F-22A Raptor in flight, hopefully nowhere near the IDL

Numerous sites have reported on the now infamous F-22A Raptor systems crash as the first internationally deployed F-22 squadron crossed the International Date Line earlier this month. Read a transcript with CNN military analyst Major General Don Shepperd, USAF-Ret. for more details of what happened (Cntrl+F search for “F-22” to jump to the pertinent bits).

This is certainly not the first time software has caused an aviation malfunction. It’s but the latest in a long line of aerospace software snafus.

What is interesting about this one, however, is that for a manned system, one might have expected more physical, non-computerized backup systems than appear to have been in place.
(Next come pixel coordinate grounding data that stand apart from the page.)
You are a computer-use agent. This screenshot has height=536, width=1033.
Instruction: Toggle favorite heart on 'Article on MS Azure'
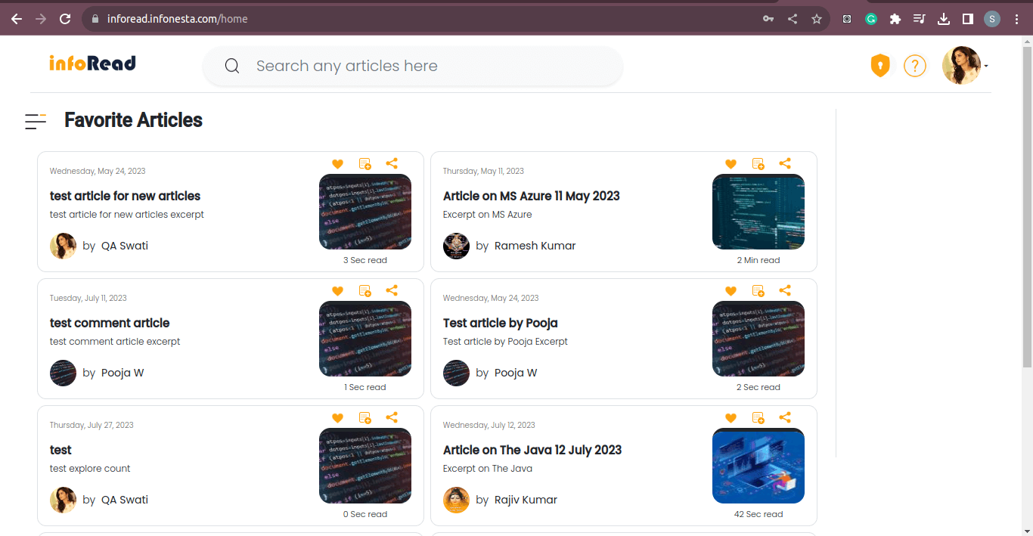(x=731, y=163)
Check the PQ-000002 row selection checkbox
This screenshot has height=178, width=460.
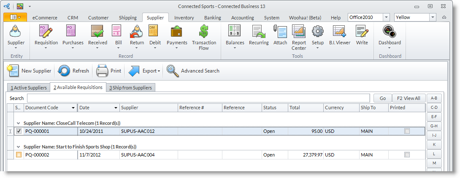pyautogui.click(x=19, y=155)
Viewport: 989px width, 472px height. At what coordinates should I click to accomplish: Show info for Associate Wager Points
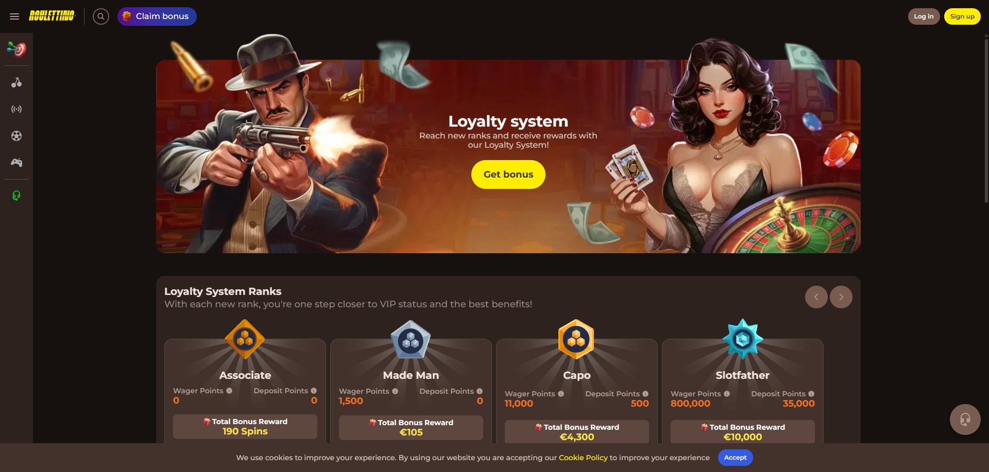point(229,391)
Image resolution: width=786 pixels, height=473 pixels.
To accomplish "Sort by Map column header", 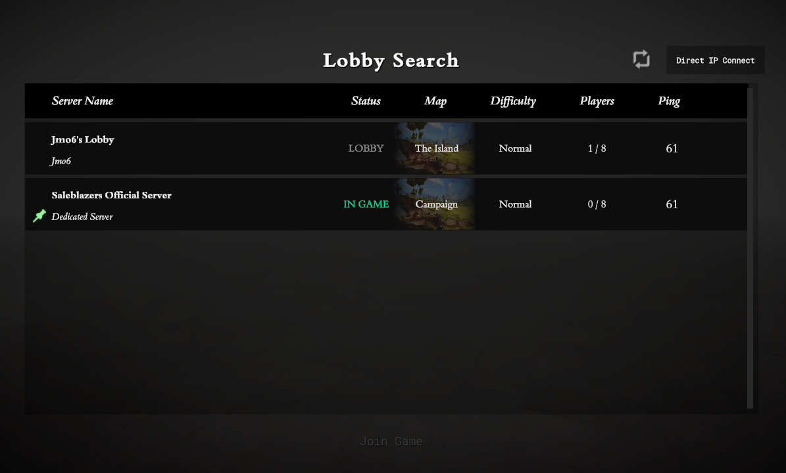I will click(435, 101).

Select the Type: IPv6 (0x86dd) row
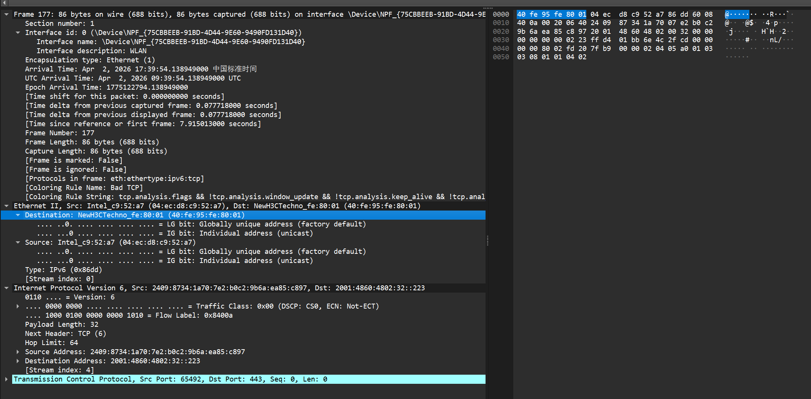point(63,270)
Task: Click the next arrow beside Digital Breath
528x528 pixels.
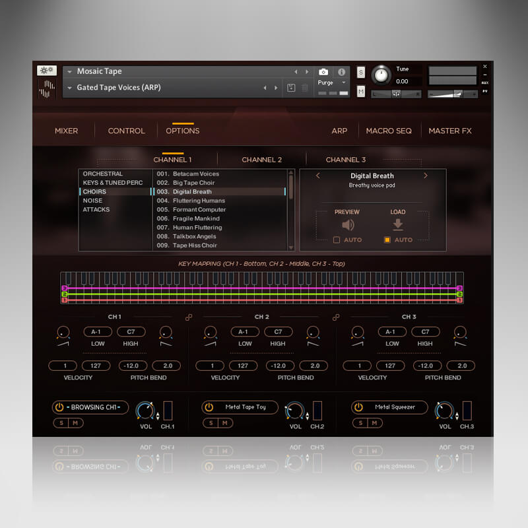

I’m versed in fly-by-wire and the basics of modern avionics (even have a BS in Aero Eng to prove it), but I have to wonder if there shouldn’t be at least a few critical backup gadgets that aren’t wired-in to the computer systems. Altimeter, compass, etc.

Perhaps there were, and they simply weren’t discussed in any of the coverage. If not, they should have been. F-22 pilots, you know what to add to your kit next time you’re heading up into the wild blue yonder.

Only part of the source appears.